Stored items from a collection

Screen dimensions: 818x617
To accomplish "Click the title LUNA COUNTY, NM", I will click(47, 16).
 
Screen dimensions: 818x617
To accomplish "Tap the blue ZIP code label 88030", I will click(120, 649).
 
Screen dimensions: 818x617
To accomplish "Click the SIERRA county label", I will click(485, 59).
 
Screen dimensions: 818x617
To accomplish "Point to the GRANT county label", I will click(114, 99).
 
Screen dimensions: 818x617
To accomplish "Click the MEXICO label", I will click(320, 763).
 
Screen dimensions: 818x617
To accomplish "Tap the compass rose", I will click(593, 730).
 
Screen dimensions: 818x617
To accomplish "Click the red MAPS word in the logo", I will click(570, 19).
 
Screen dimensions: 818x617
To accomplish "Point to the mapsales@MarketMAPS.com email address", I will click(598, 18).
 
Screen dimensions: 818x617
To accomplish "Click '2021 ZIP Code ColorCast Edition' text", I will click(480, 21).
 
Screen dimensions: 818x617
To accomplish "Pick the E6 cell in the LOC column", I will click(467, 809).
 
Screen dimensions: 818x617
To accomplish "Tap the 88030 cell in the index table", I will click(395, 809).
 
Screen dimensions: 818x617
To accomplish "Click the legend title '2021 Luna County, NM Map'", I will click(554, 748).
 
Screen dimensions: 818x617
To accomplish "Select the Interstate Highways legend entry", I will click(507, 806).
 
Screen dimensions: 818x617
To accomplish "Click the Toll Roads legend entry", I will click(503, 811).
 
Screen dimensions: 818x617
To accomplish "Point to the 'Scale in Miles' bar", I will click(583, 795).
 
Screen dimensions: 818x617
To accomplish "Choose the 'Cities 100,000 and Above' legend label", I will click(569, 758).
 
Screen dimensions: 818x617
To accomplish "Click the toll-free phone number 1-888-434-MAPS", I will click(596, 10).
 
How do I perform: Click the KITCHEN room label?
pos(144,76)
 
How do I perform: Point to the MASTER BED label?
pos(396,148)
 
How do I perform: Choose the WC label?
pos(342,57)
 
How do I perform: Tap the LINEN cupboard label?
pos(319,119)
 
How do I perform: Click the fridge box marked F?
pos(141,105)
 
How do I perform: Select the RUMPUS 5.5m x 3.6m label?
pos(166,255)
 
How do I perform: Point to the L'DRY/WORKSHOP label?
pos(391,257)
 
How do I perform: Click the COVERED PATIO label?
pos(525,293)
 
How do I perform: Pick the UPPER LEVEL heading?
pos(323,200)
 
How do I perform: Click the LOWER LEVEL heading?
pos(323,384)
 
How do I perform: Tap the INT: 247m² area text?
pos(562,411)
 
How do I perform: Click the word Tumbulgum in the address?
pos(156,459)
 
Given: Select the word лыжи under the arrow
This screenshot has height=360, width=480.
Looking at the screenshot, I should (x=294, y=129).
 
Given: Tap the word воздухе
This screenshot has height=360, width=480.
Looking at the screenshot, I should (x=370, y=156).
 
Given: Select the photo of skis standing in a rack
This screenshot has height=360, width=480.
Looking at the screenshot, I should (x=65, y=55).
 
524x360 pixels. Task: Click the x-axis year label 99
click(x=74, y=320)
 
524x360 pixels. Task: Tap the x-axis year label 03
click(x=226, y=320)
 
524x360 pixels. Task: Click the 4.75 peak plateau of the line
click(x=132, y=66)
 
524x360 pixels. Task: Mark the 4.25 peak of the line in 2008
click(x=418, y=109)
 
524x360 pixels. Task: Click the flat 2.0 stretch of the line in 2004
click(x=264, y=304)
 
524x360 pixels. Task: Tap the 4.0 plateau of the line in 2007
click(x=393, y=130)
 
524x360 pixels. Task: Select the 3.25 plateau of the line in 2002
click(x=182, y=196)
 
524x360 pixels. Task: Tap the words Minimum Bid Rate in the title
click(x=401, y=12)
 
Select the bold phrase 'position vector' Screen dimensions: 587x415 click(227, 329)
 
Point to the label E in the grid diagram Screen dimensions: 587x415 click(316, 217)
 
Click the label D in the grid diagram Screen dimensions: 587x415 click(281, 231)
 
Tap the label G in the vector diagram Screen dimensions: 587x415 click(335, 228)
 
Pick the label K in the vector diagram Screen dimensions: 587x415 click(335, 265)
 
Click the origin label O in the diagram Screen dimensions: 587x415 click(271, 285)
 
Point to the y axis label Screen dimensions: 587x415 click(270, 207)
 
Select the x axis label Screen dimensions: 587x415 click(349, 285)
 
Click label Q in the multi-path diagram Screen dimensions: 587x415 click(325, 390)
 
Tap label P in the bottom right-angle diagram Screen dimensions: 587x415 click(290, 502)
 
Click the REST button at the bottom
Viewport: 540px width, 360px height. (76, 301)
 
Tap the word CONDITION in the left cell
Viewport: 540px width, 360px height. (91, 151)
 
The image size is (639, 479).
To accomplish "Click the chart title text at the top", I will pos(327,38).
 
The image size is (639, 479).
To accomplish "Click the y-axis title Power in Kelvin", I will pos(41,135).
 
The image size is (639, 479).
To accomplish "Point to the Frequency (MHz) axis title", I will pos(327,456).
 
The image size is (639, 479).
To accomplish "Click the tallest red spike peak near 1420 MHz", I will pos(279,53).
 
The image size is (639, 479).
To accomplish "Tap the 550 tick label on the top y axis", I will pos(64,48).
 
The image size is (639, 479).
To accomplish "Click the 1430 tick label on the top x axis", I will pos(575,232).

Given request —
Repeat the lines of the listing word for word, from the line with "524x360 pixels. Task: Click the 4.75" up to and including the line with "Point to the label".

Expected output —
524x360 pixels. Task: Click the 4.75 peak plateau of the line
click(x=132, y=66)
 
524x360 pixels. Task: Mark the 4.25 peak of the line in 2008
click(x=418, y=109)
 
524x360 pixels. Task: Click the flat 2.0 stretch of the line in 2004
click(x=264, y=304)
 
524x360 pixels. Task: Tap the 4.0 plateau of the line in 2007
click(x=393, y=130)
 
524x360 pixels. Task: Select the 3.25 plateau of the line in 2002
click(x=182, y=196)
 
524x360 pixels. Task: Tap the words Minimum Bid Rate in the title
click(x=401, y=12)
 
Select the bold phrase 'position vector' Screen dimensions: 587x415 click(227, 329)
 
Point to the label E in the grid diagram Screen dimensions: 587x415 click(316, 217)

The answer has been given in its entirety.